#### Supplied data ####
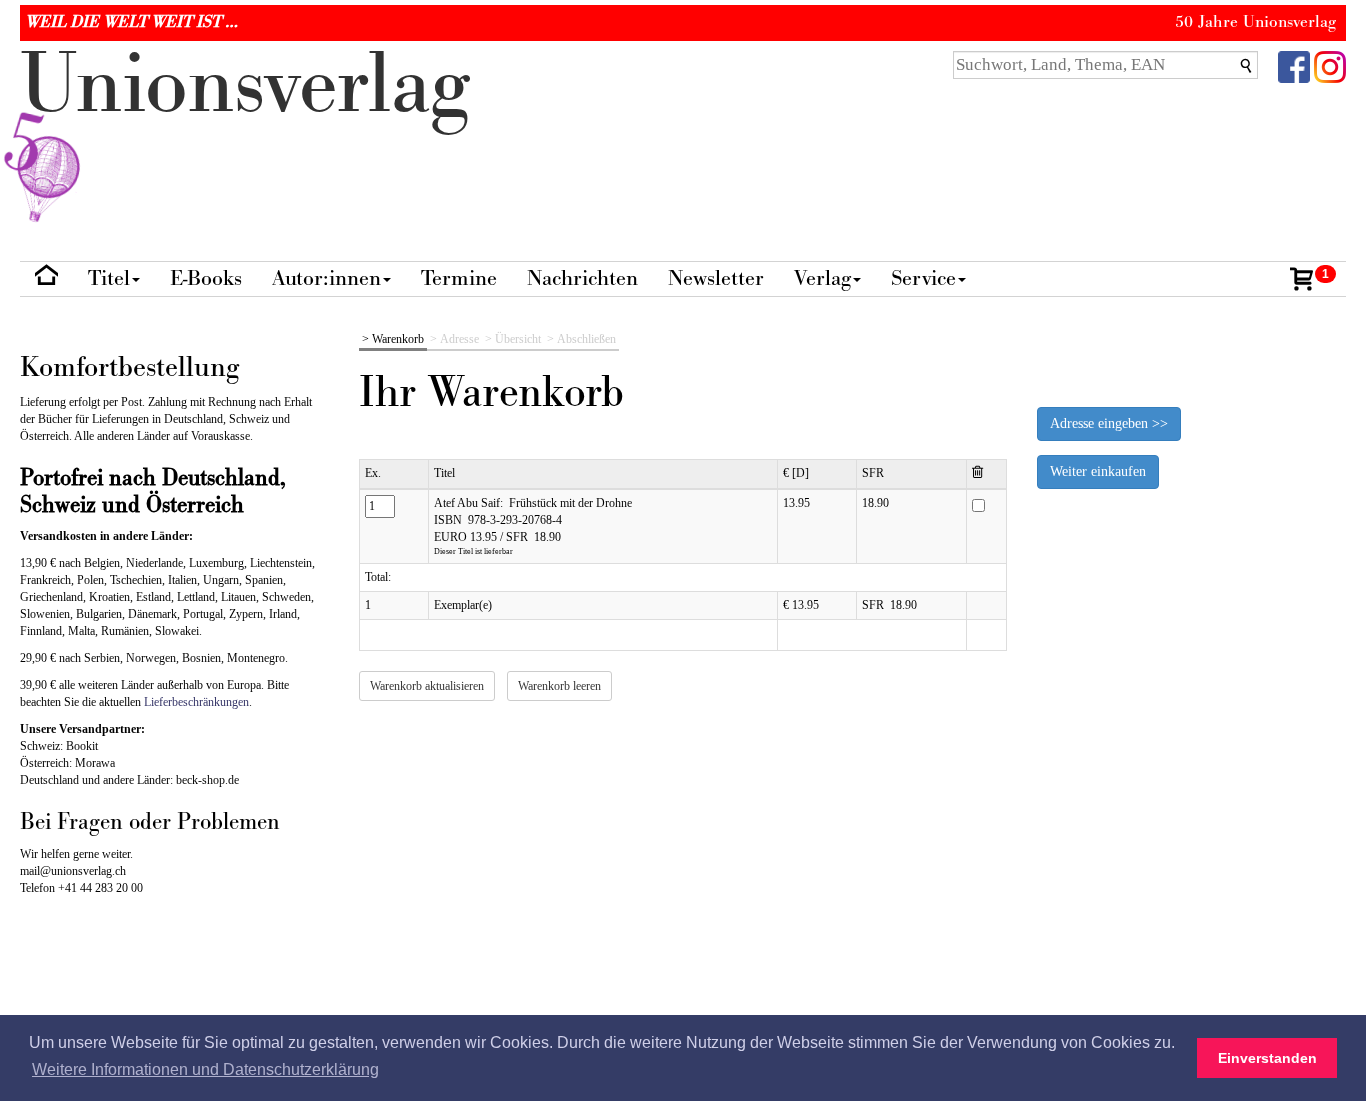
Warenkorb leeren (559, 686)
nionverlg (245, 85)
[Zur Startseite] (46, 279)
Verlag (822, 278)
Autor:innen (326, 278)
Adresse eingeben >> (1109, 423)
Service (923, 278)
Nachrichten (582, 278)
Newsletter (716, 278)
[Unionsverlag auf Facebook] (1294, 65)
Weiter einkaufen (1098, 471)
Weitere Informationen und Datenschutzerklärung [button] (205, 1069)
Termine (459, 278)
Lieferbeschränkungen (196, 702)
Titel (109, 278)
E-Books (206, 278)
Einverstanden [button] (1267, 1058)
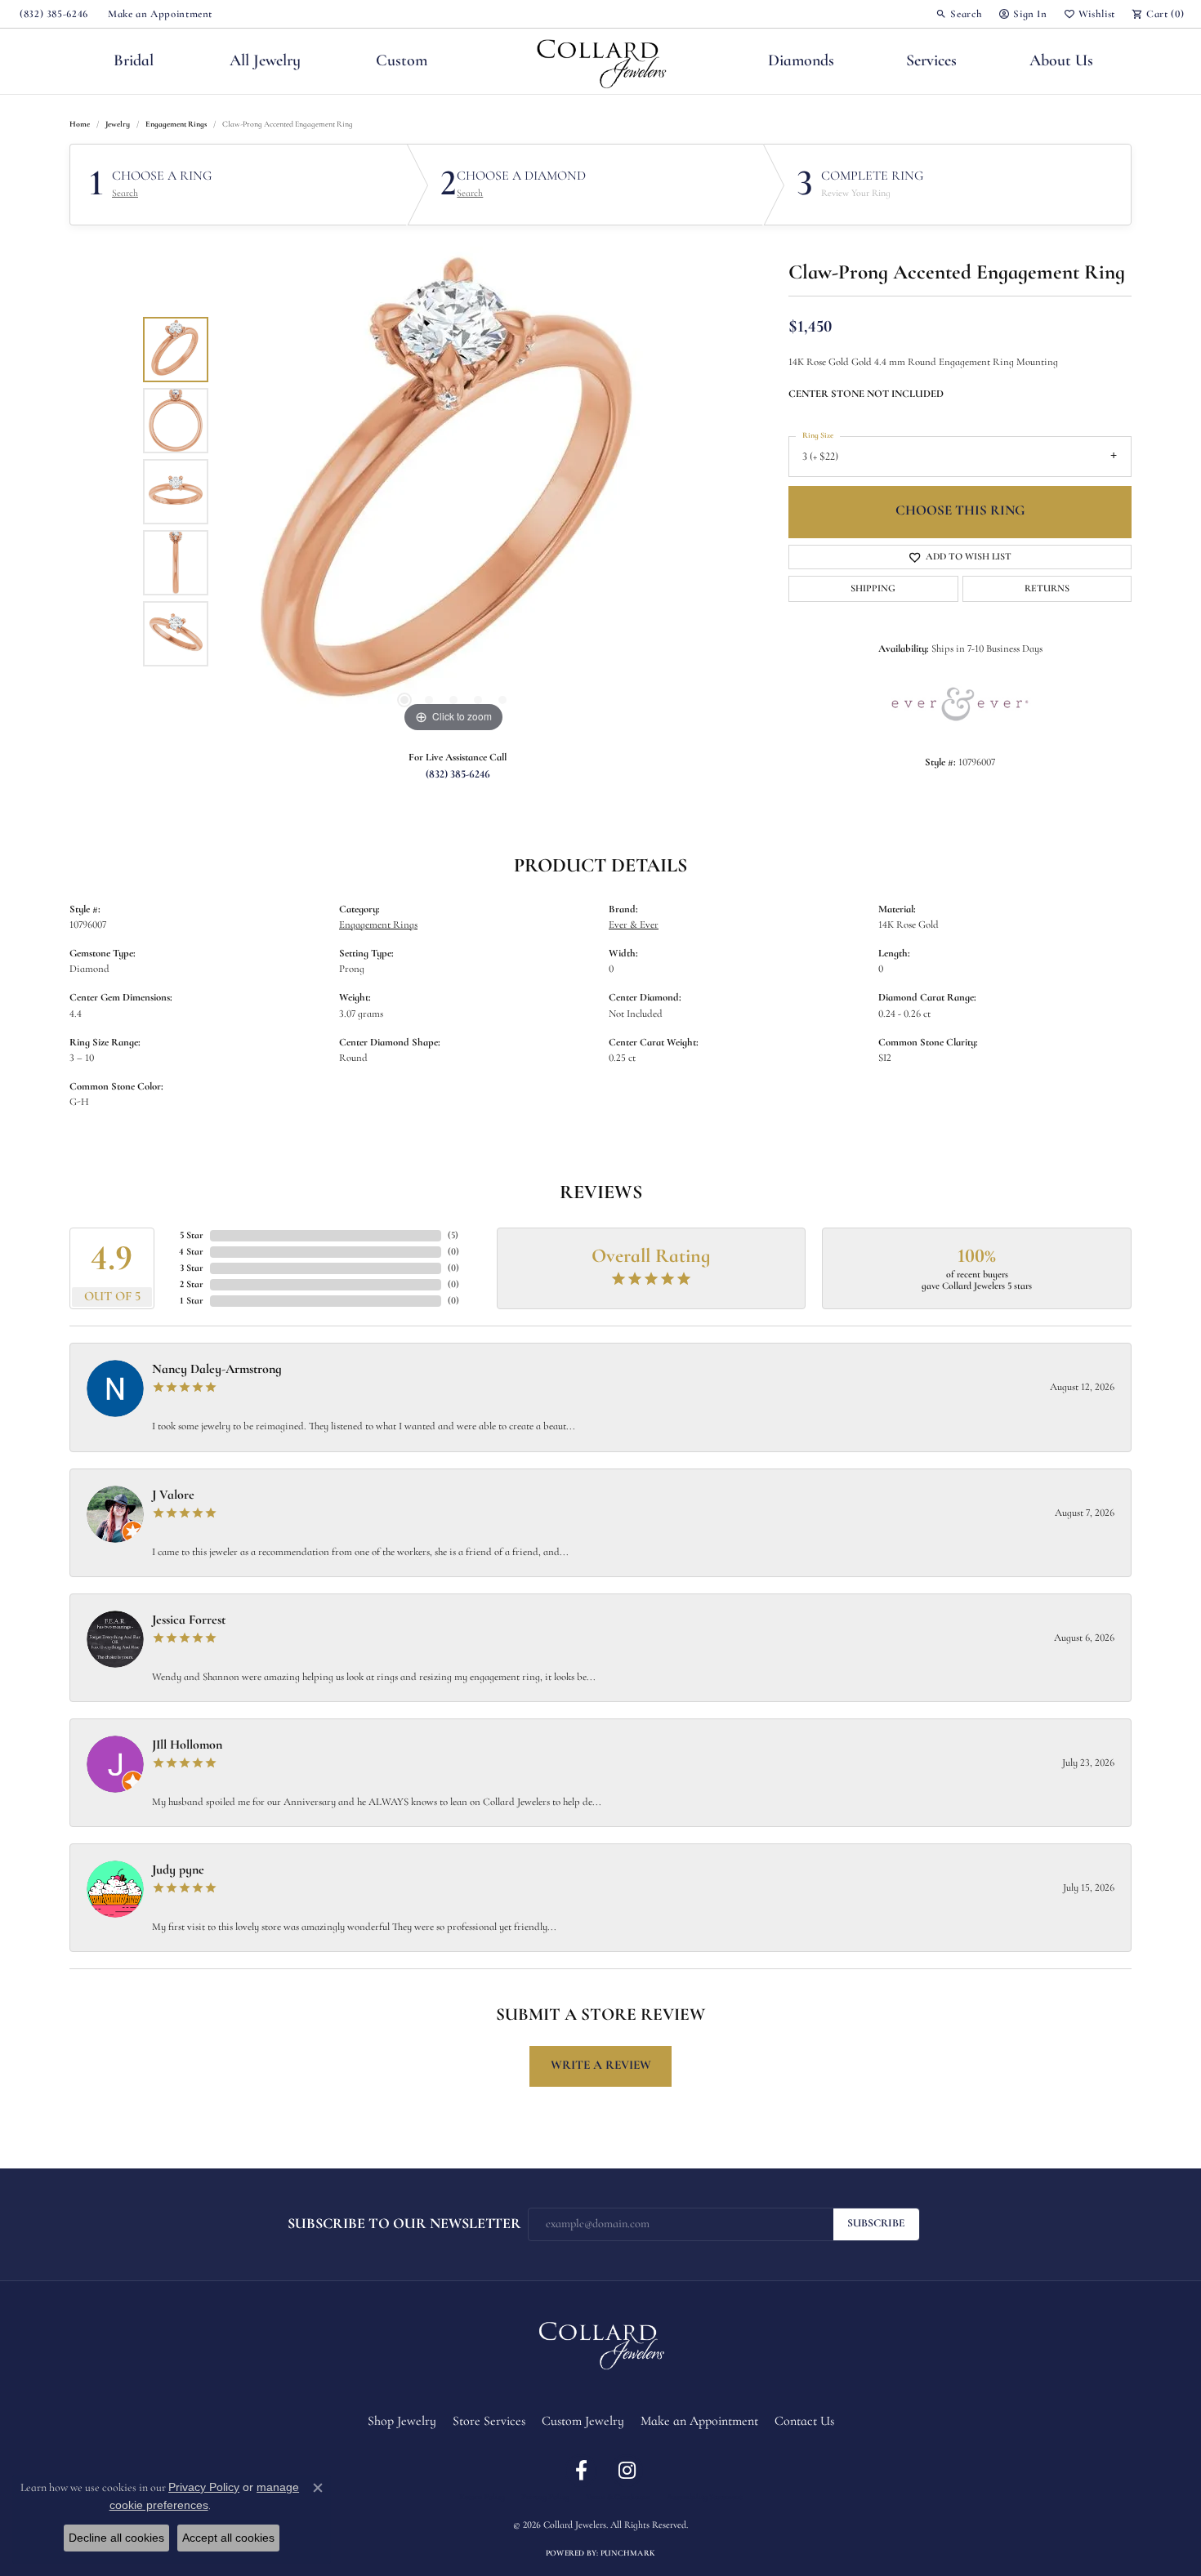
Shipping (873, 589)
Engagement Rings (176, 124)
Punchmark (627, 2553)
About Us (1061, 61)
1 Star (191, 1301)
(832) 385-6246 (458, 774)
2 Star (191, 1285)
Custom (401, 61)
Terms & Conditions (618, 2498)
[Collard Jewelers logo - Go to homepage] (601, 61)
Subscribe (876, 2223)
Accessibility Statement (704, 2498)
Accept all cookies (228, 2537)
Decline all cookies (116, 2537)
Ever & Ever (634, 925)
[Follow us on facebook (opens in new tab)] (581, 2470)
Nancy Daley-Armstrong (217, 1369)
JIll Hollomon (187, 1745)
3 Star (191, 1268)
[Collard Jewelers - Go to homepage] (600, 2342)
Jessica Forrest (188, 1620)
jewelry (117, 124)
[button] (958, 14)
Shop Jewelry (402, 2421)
####
Exercise brief => Looking at the records above, how many lines include "button"? Please give the number and nothing more.

Solution below => 3